Prometheus sink
The Prometheus sink buffers OpenTelemetry metrics and exports them in Prometheus time series format using the Remote Write API. It supports both open-source Prometheus and Amazon Managed Service for Prometheus (AMP).
The prometheus sink processes only metric data. All other data types are sent to the DLQ pipeline, if it is configured.
To ensure compatibility, the Prometheus sink sorts metrics by timestamp within each batch before sending them to the server. It also supports an out-of-order window, which allows ingestion of metrics with older timestamps.
Usage
The following examples configure the Prometheus sink for different deployment scenarios.

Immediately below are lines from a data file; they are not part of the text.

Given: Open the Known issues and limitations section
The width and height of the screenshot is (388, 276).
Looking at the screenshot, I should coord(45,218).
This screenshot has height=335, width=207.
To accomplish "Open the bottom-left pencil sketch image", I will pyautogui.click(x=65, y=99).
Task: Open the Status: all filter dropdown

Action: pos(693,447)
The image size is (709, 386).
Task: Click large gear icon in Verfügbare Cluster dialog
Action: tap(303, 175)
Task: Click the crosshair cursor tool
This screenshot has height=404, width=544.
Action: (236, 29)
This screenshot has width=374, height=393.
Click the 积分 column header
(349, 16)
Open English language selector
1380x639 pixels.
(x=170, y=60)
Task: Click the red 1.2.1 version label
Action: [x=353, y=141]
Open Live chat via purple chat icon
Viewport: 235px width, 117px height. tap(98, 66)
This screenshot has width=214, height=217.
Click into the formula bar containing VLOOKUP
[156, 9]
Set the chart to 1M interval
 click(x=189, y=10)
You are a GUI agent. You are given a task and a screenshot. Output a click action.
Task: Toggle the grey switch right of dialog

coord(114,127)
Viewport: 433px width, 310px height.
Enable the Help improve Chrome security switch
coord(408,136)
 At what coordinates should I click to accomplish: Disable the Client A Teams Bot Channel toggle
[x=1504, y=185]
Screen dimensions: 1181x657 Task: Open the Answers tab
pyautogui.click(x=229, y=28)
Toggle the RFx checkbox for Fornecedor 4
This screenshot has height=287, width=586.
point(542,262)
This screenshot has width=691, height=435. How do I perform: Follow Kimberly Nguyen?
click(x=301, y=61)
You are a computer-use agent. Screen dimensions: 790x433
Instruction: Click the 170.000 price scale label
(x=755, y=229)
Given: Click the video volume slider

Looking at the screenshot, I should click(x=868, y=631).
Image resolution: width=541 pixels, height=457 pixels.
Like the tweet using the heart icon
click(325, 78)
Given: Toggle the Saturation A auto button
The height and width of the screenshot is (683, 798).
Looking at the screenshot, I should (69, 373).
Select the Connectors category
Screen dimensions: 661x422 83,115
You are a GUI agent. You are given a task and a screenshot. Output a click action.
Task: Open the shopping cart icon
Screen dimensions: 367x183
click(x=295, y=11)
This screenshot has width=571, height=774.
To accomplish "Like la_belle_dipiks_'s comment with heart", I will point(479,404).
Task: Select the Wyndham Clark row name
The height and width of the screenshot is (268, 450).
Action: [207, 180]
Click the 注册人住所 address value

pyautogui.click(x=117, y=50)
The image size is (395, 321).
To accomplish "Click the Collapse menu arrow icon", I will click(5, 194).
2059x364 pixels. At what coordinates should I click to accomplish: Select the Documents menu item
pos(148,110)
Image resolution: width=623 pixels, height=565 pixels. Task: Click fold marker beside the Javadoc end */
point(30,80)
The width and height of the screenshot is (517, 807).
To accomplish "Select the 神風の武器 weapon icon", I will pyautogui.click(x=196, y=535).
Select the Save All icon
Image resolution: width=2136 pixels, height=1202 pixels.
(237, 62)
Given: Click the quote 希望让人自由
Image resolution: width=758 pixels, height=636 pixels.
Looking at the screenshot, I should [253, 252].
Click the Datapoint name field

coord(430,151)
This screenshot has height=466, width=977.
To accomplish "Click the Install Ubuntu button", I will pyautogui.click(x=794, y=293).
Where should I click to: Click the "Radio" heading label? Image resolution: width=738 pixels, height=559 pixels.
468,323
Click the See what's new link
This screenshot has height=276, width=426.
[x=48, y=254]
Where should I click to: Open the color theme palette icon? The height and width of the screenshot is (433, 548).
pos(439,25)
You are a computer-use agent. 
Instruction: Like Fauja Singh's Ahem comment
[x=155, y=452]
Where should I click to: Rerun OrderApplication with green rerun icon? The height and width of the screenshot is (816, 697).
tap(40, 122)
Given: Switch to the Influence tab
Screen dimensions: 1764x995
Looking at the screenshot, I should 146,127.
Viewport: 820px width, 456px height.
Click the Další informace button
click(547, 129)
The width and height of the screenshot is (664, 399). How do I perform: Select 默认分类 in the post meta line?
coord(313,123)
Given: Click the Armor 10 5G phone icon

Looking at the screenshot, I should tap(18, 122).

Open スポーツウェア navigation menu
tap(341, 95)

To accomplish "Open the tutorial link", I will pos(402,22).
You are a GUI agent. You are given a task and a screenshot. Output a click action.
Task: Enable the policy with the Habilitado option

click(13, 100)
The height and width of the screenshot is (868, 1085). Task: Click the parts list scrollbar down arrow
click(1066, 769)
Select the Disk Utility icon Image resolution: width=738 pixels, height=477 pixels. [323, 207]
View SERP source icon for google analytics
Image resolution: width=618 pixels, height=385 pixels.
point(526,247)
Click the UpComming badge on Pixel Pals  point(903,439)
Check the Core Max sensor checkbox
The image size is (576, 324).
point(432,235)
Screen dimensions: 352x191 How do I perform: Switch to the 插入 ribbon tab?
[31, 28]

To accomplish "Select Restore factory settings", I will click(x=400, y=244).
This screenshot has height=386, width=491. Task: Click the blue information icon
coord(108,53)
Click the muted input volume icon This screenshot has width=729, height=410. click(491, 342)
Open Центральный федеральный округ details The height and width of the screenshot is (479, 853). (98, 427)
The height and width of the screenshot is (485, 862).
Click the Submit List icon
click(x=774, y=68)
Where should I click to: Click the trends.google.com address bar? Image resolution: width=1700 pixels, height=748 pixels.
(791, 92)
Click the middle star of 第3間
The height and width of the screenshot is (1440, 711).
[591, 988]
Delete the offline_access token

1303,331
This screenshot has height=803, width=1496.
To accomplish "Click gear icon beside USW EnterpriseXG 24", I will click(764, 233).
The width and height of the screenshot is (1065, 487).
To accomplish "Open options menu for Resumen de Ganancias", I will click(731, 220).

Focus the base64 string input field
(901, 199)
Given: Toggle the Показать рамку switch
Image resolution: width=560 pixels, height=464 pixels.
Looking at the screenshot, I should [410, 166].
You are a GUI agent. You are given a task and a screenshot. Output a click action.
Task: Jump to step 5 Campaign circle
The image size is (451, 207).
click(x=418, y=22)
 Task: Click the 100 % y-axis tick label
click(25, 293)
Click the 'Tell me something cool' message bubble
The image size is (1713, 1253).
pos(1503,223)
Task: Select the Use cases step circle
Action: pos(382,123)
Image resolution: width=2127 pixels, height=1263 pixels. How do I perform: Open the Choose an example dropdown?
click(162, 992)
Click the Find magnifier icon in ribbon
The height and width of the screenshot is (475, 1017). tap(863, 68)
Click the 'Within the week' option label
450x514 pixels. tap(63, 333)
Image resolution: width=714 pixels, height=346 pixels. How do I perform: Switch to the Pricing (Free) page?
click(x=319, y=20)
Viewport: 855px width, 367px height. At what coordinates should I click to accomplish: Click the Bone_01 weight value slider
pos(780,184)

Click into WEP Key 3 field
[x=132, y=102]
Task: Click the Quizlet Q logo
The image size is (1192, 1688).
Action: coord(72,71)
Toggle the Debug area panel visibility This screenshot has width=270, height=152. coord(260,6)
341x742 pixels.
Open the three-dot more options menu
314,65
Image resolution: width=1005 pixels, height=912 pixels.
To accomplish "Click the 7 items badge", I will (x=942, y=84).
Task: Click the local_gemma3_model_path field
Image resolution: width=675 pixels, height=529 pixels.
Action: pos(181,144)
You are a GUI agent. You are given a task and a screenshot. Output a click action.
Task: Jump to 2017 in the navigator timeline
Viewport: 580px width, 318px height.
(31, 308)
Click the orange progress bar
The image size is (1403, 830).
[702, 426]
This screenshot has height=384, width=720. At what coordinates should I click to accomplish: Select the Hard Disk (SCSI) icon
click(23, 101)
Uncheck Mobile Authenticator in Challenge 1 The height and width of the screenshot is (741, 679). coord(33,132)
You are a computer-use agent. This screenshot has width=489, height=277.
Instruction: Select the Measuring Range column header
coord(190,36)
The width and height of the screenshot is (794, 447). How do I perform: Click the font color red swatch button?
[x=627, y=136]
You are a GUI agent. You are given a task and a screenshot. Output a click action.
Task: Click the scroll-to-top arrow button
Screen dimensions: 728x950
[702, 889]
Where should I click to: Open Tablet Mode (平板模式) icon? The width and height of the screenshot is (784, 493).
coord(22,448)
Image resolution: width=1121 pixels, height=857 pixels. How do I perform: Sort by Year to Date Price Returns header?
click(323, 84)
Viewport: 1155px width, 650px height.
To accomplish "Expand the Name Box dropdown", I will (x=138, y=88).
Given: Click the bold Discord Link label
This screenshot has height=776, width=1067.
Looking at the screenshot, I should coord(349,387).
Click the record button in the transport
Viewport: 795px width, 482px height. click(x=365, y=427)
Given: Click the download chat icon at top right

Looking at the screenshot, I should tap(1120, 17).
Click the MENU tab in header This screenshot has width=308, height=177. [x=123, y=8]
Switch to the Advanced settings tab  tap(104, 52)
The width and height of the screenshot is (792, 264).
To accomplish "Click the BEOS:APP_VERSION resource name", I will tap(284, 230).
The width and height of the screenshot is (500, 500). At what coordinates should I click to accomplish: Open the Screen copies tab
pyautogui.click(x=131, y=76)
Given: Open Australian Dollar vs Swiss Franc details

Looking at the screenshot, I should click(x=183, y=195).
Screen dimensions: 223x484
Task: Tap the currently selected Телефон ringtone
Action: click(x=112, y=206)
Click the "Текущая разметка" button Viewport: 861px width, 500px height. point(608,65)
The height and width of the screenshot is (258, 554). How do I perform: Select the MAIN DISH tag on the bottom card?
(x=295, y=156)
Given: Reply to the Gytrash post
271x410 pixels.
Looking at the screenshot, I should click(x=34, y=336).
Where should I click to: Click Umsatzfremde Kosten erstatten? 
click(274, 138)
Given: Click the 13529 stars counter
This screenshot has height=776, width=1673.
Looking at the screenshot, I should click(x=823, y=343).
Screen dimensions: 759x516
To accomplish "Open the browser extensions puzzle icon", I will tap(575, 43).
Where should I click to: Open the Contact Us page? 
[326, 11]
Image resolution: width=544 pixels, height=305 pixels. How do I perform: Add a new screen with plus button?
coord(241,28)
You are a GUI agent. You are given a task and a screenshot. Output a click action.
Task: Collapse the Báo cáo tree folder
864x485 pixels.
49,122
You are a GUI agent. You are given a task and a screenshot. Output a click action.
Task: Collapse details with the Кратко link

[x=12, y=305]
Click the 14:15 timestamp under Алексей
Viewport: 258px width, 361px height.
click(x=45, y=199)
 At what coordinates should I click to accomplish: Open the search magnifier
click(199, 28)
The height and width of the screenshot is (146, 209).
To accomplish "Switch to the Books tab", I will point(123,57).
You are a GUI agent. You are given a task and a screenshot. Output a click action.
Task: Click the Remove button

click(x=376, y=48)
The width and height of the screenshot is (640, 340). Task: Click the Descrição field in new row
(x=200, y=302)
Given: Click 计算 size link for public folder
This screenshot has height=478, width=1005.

Open-source Prometheus with no authentication
To use an open-source Prometheus instance, provide an https:// URL. To use http://, set insecure to true. No aws block is needed. Prometheus must be started with the --web.enable-remote-write-receiver flag:
pipeline:
...
sink:
- prometheus:
url: "http://localhost:9090/api/v1/write"
insecure: true
threshold:
max_events: 1000
flush_interval: PT5S
Open-source Prometheus with HTTP Basic authentication
To authenticate with HTTP Basic credentials (for example, when Prometheus is behind a reverse proxy with basic authentication enabled), use the authentication block:
pipeline:
...
sink:
- prometheus:
url: "https://localhost:9090/api/v1/write"
authentication:
http_basic:
username: "promuser"
password: "prompass"
AMP
To use AMP, provide the aws configuration block. An https:// URL is required when using AWS authentication:
pipeline:
...
sink:
- prometheus:
url: "https://aps-workspaces.us-east-2.amazonaws.com/workspaces/ws-xxxxxxxx-xxxx/api/v1/remote_write"
aws:
region: "us-east-2"
sts_role_arn: "arn:aws:iam::123456789012:role/data-prepper-prometheus-role"
threshold:
max_events: 1000
flush_interval: PT5S
IAM permissions
When using AMP, configure AWS Identity and Access Management (IAM) to grant OpenSearch Data Prepper permissions to write to Amazon Managed Service for Prometheus. You can use a configuration similar to the following JSON configuration:
{
"Version": "2012-10-17",
"Statement": [
{
"Sid": "amp-access",
"Effect": "Allow",
"Action": [
"aps:RemoteWrite"
],
"Resource": "arn:aws:aps:<region>:<account-id:workspace>/<workspace-id>"
}
]
}
Configuration
Use the following options when customizing the prometheus sink.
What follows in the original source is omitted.